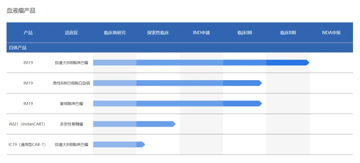Select the 临床II期 column header
Image resolution: width=360 pixels, height=163 pixels.
click(288, 33)
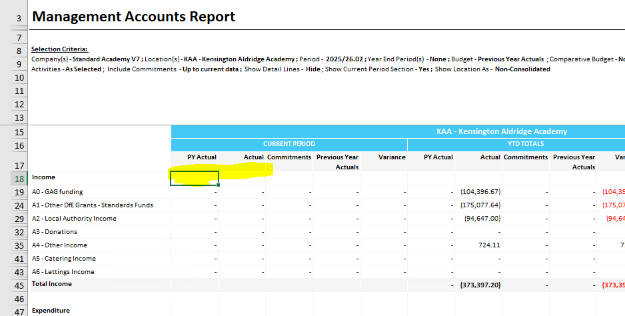
Task: Click the Expenditure section heading
Action: [x=51, y=311]
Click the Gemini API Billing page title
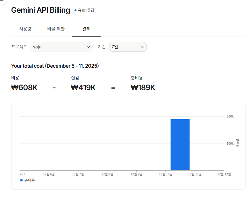The width and height of the screenshot is (249, 197). pos(41,10)
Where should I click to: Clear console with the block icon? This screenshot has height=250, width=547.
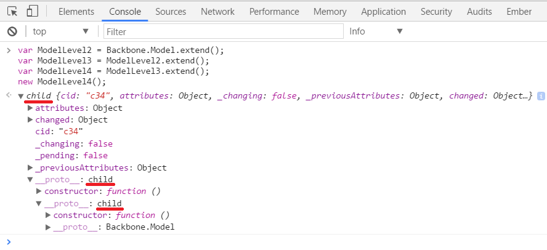tap(12, 31)
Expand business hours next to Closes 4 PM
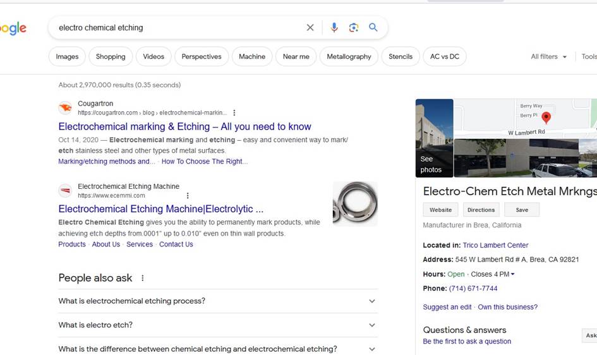The height and width of the screenshot is (355, 597). [512, 274]
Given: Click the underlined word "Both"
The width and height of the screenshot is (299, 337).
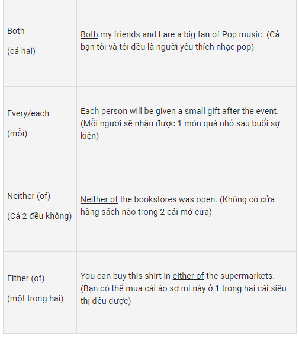Looking at the screenshot, I should click(89, 34).
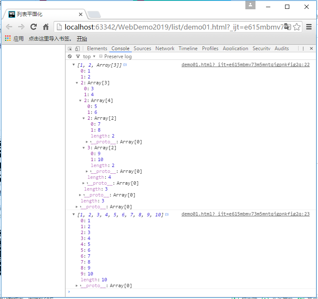Go to the browser home page
The height and width of the screenshot is (299, 318).
coord(46,27)
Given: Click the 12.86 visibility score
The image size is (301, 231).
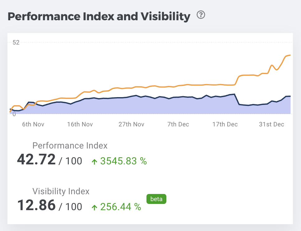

--

What the task asks |
Provide only the number of lines in the records containing the string "Given".

Task output |
2